I've spent a bit today prototyping /proc access this way the way
I was imagining it.  See the attached patch series.  This is far from
complete.  It's just enough to get something working.

> 
>>  > So all in all, this still looks a violation of abstraction layers
>>  > to me,
>>
>> So I see this as two distinct, but related problems.  And when I look
>> at the /proc retrieval part alone, I favor the remote filesystem
>> access, as the most natural way to transparently make the command
>> work with remote targets.  And for cores too, as you yourself
>> mentioned, the kernel can put /proc contents in cores, and, I could
>> imagine taking a snapshot of /proc for the whole process tree (either
>> above a given process (children, siblings, etc.), or starting at
>> PID 1, and storing that in, or along the core, to be something useful.
> 
> I could imaging a core file of a process containing snapshots of /proc
> files *for that process*.  It would seem rather odd to me to have /proc
> files of *other* processes as part of a core file.  But that's certainly
> a side discussion ...
> 
>>  > which is the main reason why I advocated going back to the
>>  > TARGET_OBJECT_PROC approach ...
>>
>> If you're still not convinced, and others don't support my view,
>> than I will step back and won't block your going forward with that.

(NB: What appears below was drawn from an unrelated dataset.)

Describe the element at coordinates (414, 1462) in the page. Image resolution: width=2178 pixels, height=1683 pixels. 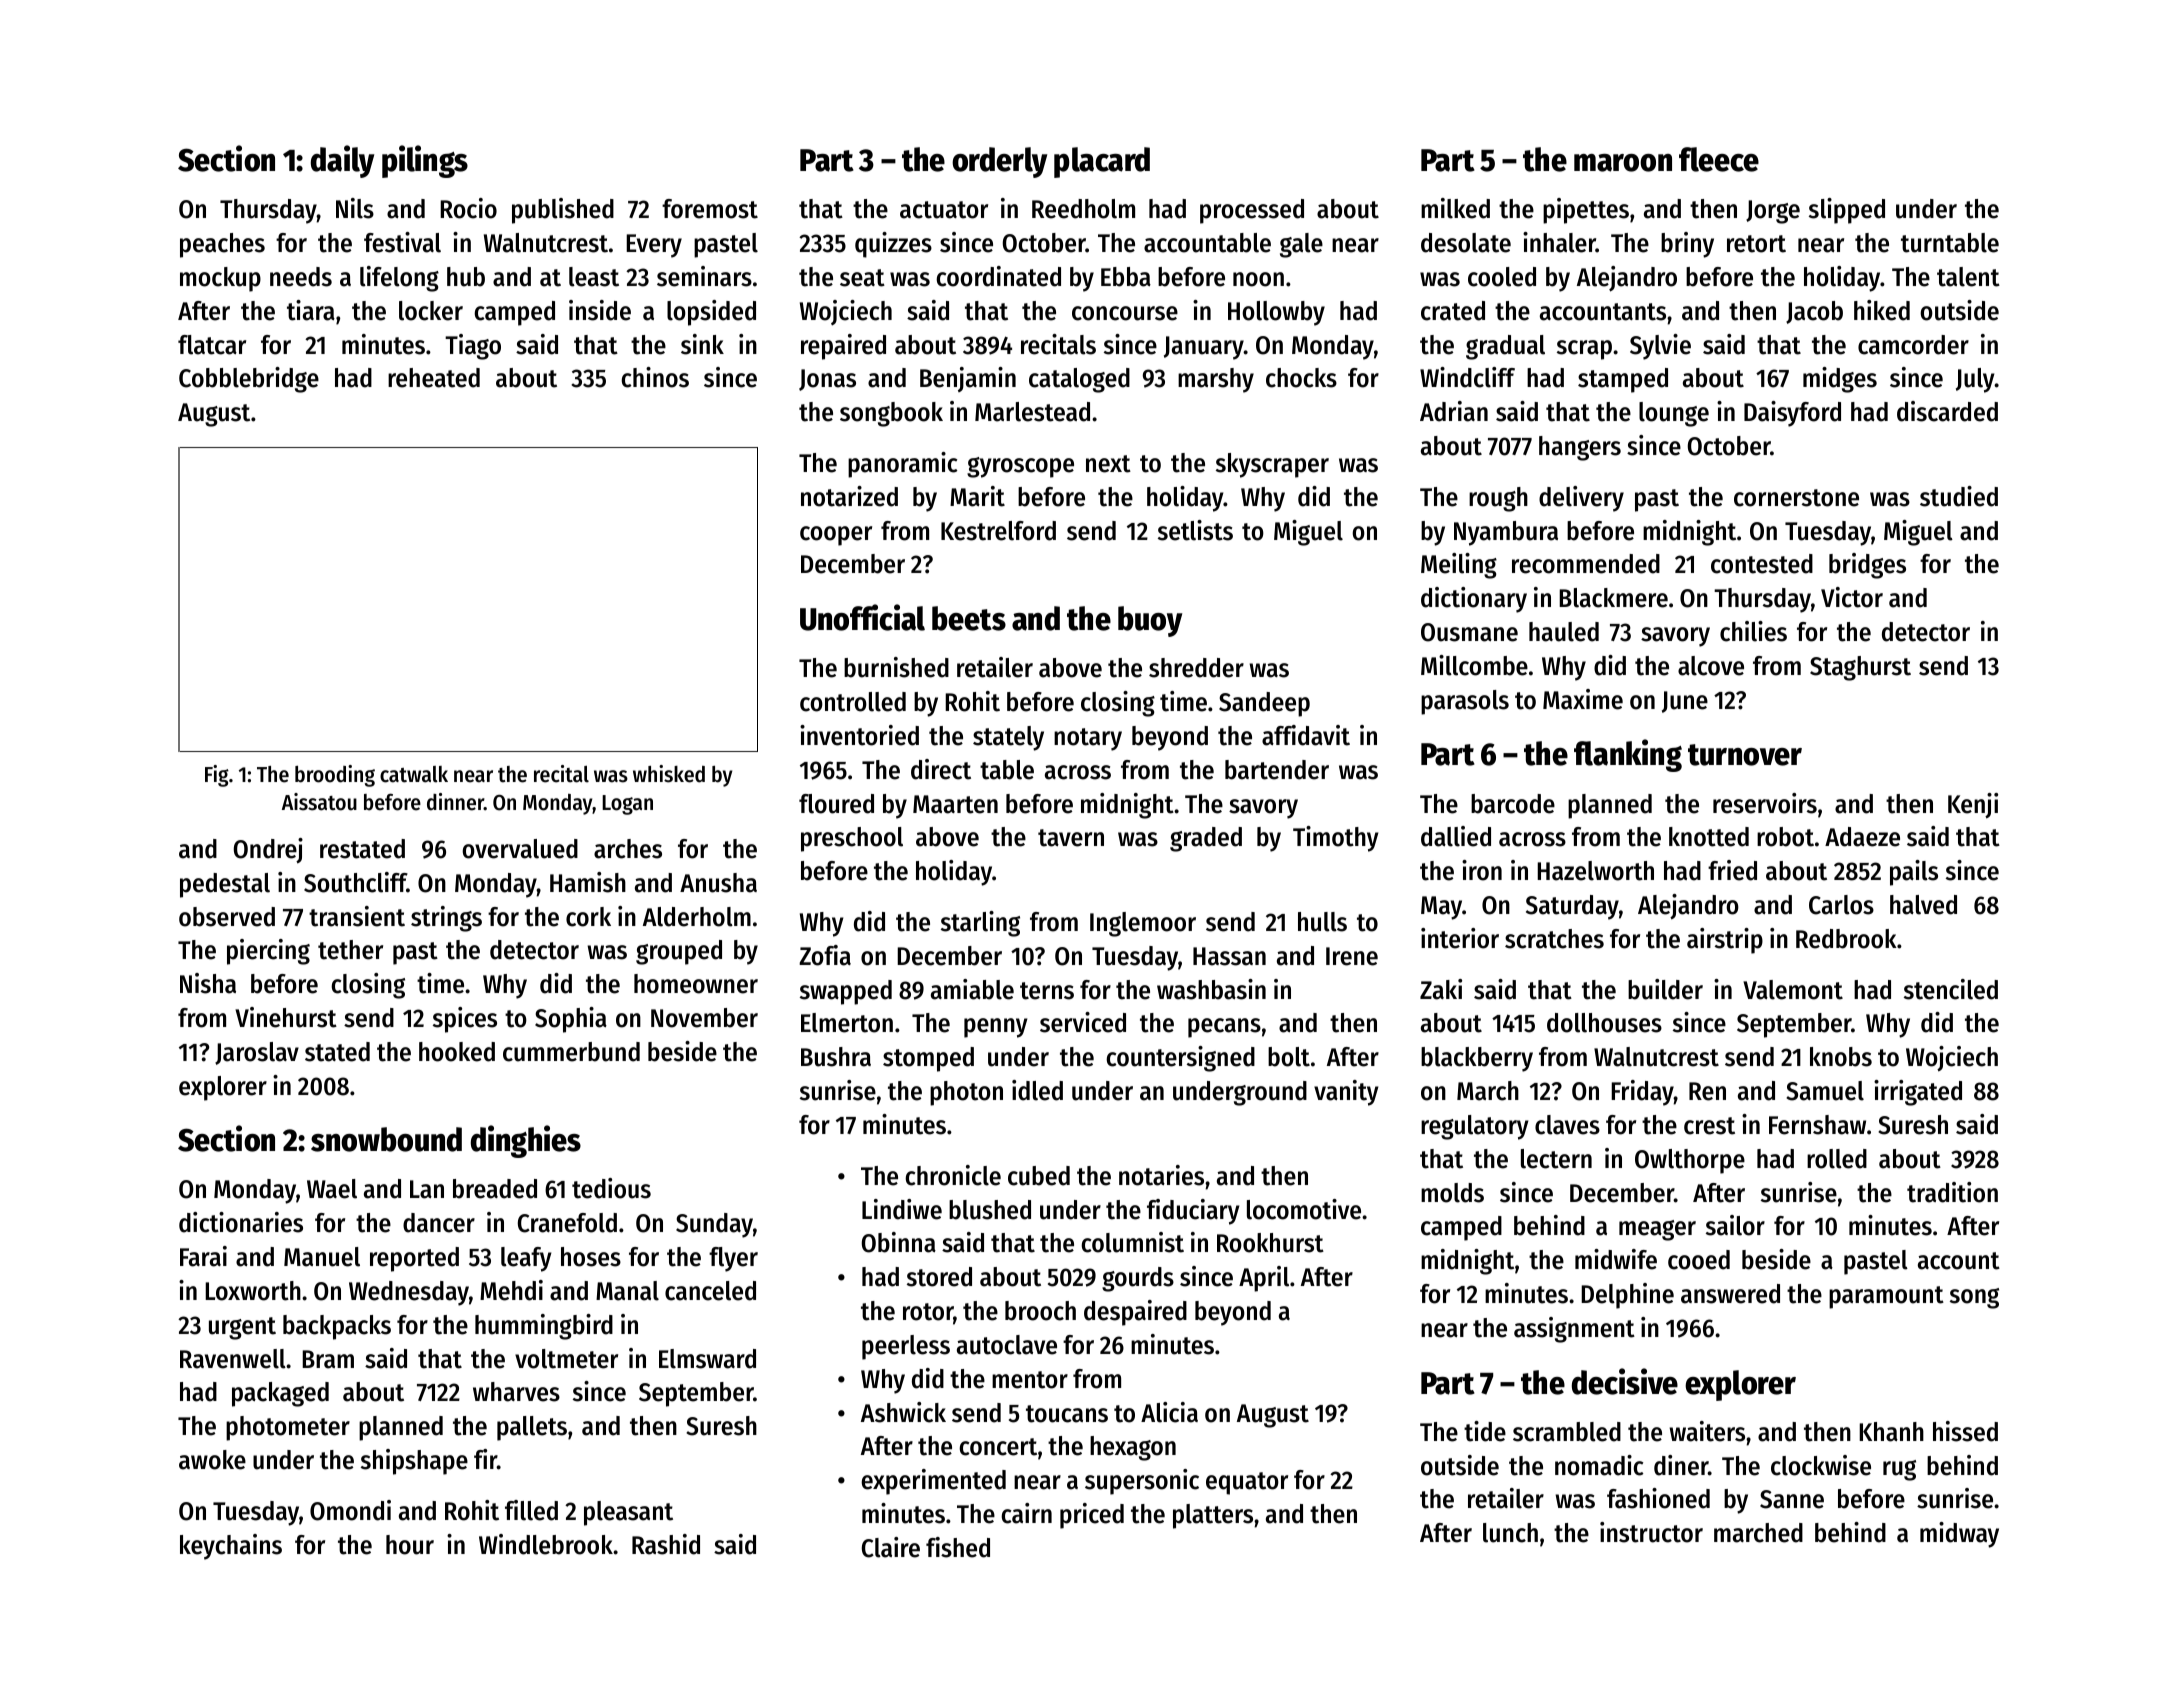
I see `shipshape` at that location.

>> However, what did you think of my earlier comments regarding
>> splitting that into separate objects?
> 
> I must admit I don't see what the benefit of this is supposed to be.
> This seems to me to be the exact use case that "annex" is there to
> cover: a bunch of information with related content semantics, which
> are all accessed the same way, and the exact set is somewhat dynamic.

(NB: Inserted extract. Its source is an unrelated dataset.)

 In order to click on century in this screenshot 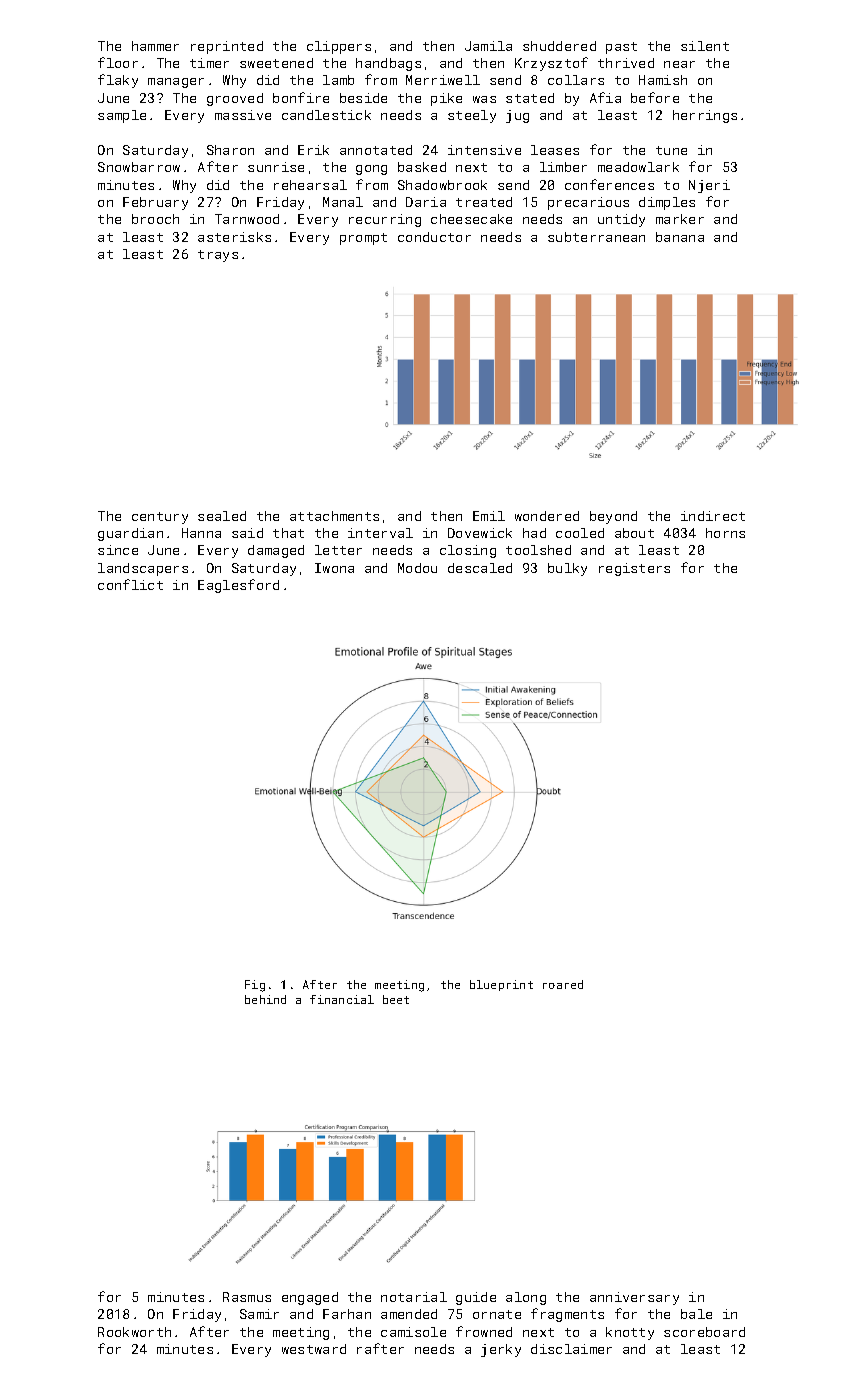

> Not using the annex would mean defining a whole bunch of new packet
> types, duplicated boilerplate code in GDB and gdbserver to hook them
> up, and then still the drawback that every new /proc file that may
> come up in the future will require extra code (including new gdbserver-side
> code!) to support.  And for all those drawbacks, I don't see any single
> benefit ...  Maybe you can elaborate?

- Decoupling of the objects in question from a "/proc" idea, so they
can be more generally used in other scenarios, like e.g., a remote
protocol implementation of target_pid_to_str (TARGET_OBJECT_PROC/exe).
- Let GDB have a finer grained idea of what subset of /proc-ish objects
are supported upfront (through qSupported), without any new mechanism.

> 
> Bye,
> Ulrich
>